Probably too easy, but I can't find the problem

I’m trying to define a function like this, but something is wrong, and I don’t know why.

nomultiplon :: Int -> [a]

nomultiplon n = [x | x<- [1…1000], x mod n /= 0]

Assuming this is your code:

nomultiplon :: Int -> [a]
nomultiplon n = [x | x <- [1..1000], x `mod` n /= 0]

The function signature says that the function returns [a], a list of any values, but the function returns only whole numbers; it can’t return characters or boolean values; and the compiler complains about it.

Note that a is not a generic type or template parameter as in other languages. it is not a placeholder for any type. a is some type we know nothing about. If we don’t know anything about the type, we can’t do anything with it, so we can’t call mod and it can’t represent a numeric value since the compiler can’t ensure that a is number.

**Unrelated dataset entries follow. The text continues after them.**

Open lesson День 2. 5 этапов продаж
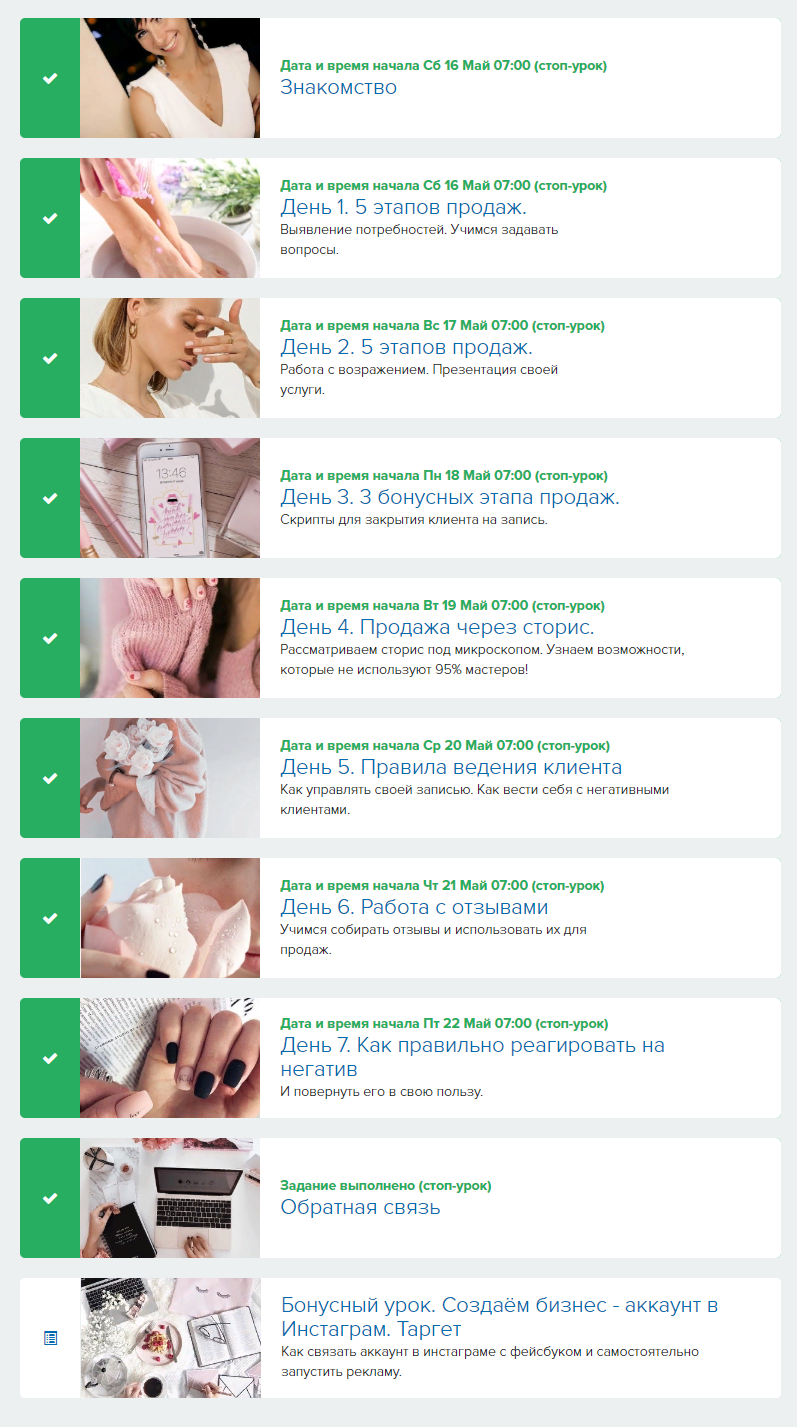Viewport: 797px width, 1427px height. click(x=406, y=347)
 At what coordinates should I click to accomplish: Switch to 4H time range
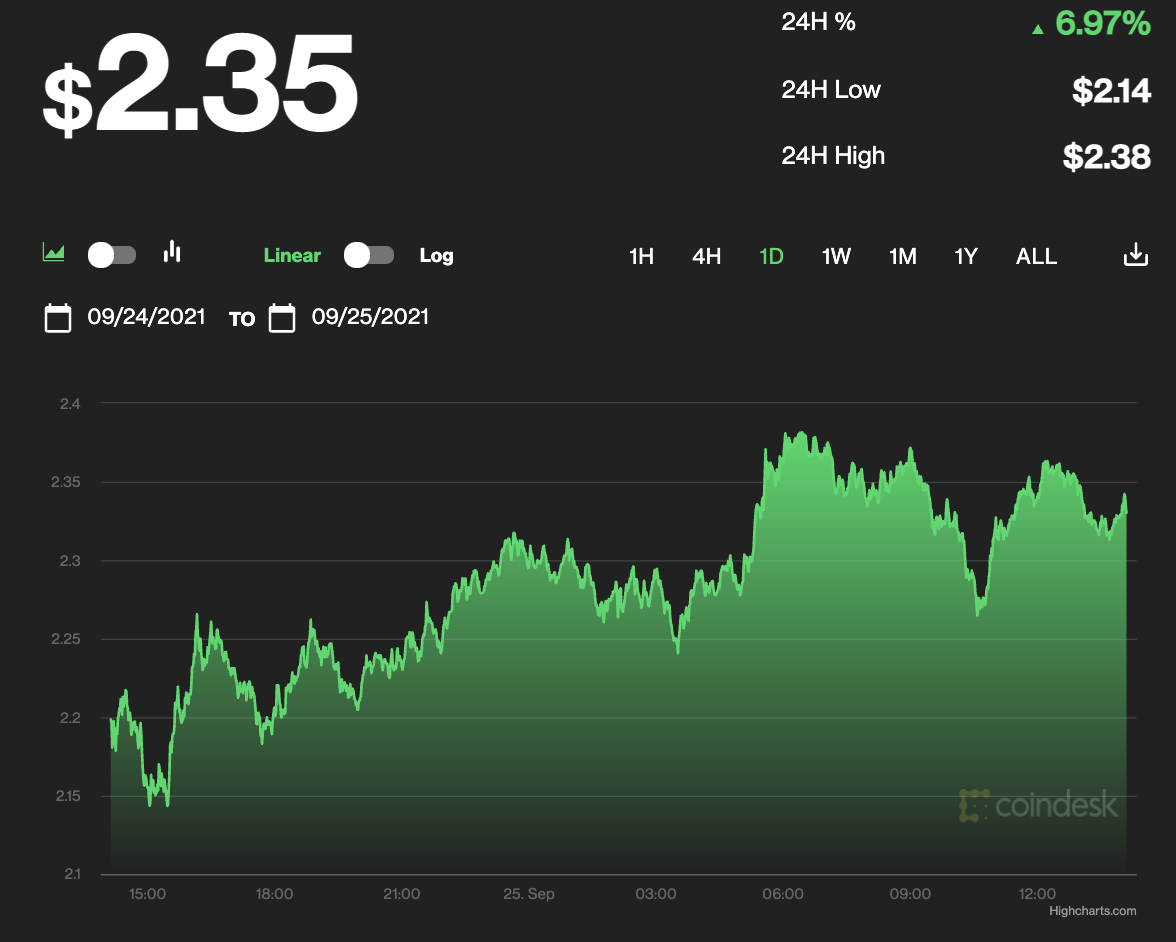click(x=706, y=256)
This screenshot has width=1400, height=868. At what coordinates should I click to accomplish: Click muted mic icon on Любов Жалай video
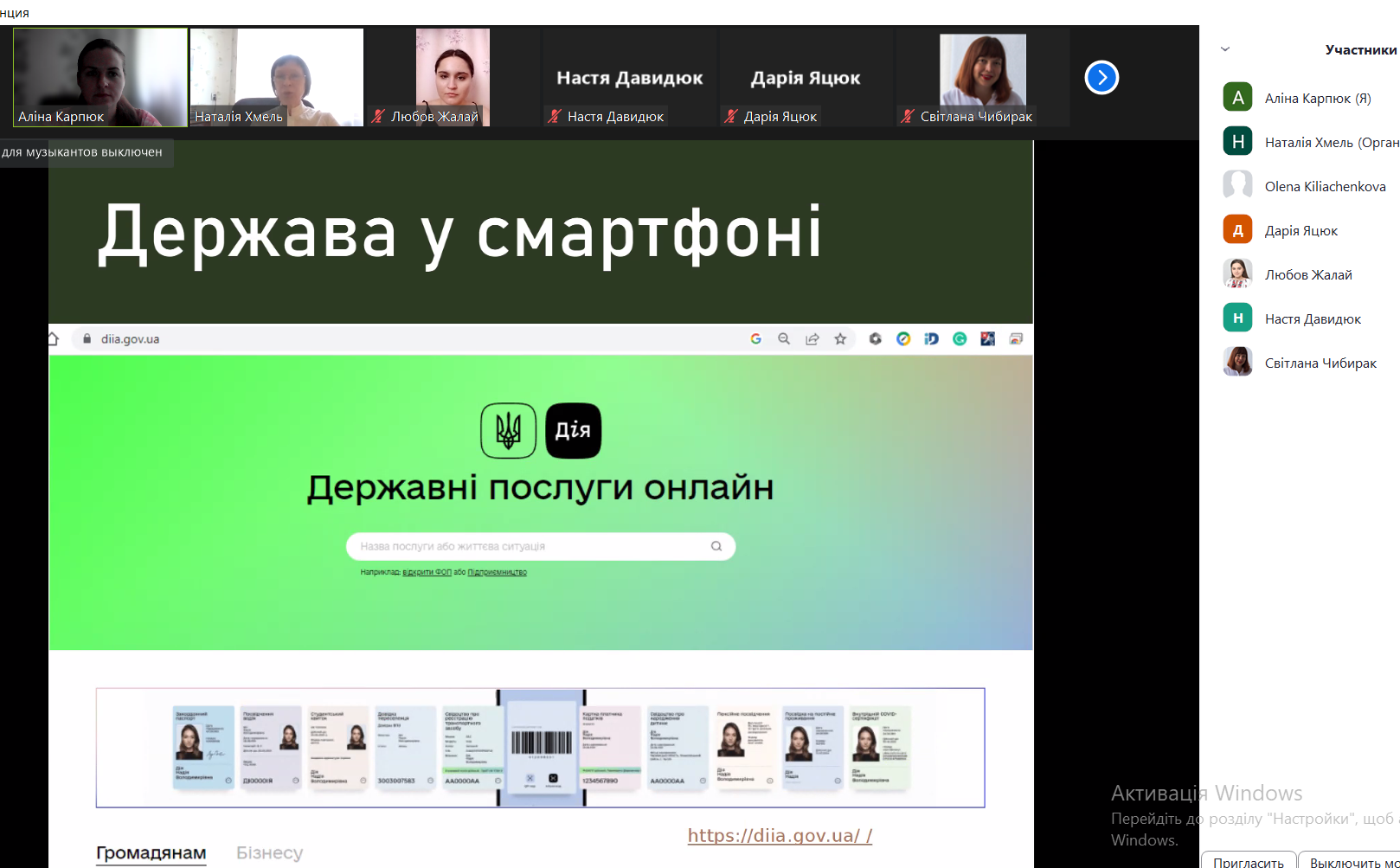(378, 116)
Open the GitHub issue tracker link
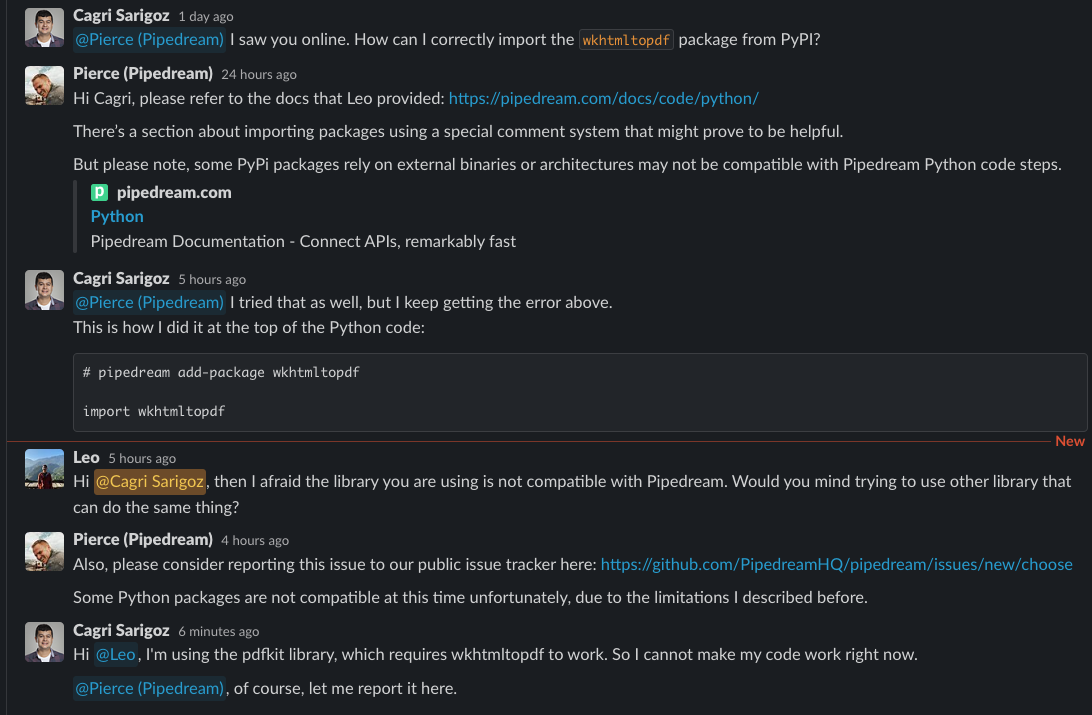Viewport: 1092px width, 715px height. pos(835,564)
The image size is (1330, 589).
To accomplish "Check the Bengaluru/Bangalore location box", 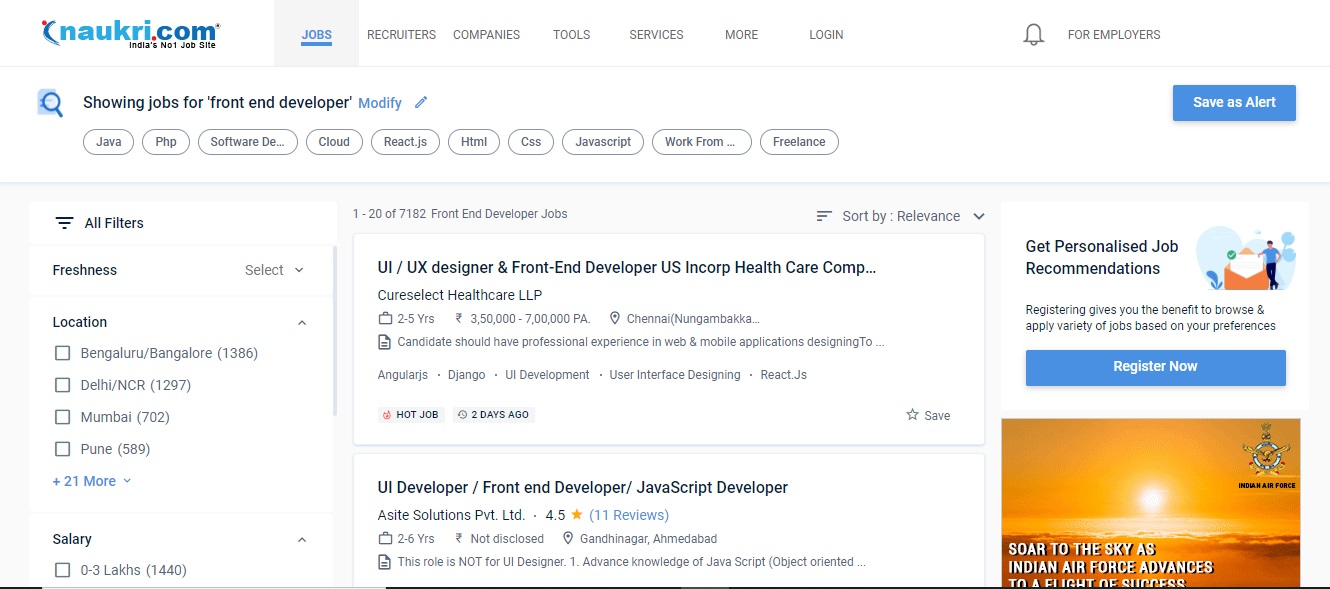I will (x=62, y=353).

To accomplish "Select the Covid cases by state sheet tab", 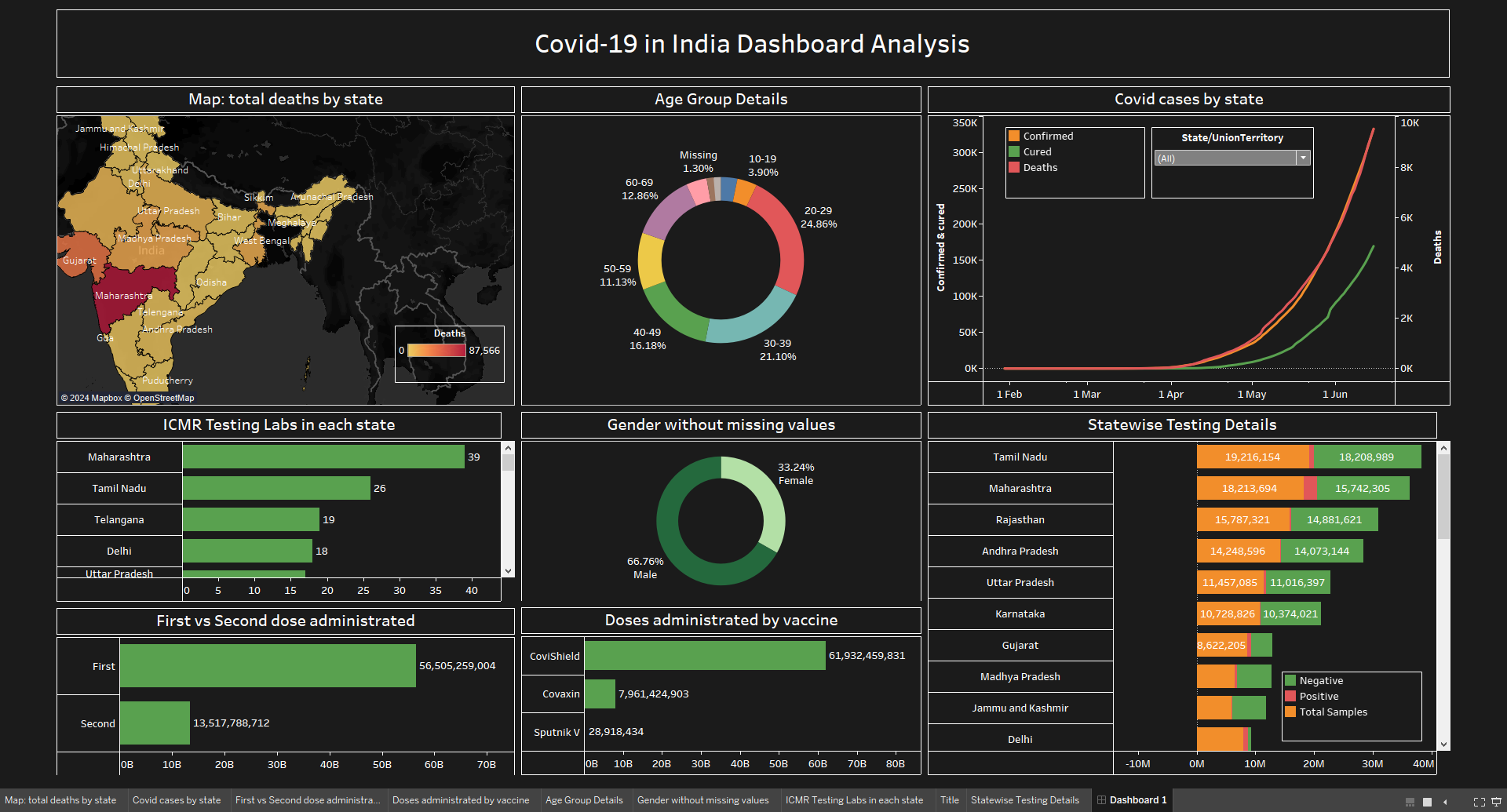I will (x=177, y=800).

So how does the compiler know. In the function you define a variable x, and since it is the variable returned by the function, it should be of type a. After that you call mod x n. Here is the signature of mod:

mod :: Integral b => b -> b -> b

mod takes two parameters of type b where b is an integral type. But your variable x is of some type a, so the compiler doesn’t know if a is an integral type or not and rejects the code.

Now as the second parameter you apply n to mod. n has the type Int and Int is an integral type. Because mod takes 2 bs and returns a b, and n is an Int, the compiler can infer that b is an Int. and the type of mod becomes:

mod :: Int -> Int -> Int

And it doesn’t work with a as well since the compiler doesn’t know whether a is an Int or not.

Since both, x and n are applied to mod and become b in the mod signature, they should have the same type and be instances of Integral, so we get:

nomultiplon :: Int -> [Int]
nomultiplon n = [x | x <- [1..1000], x `mod` n /= 0]

or more generic:

nomultiplon :: Integral a => a -> [a]
nomultiplon n = [x | x <- [1..1000], x `mod` n /= 0]
8 Likes

Thank you very much for the exhaustive and clear explanation.

2 Likes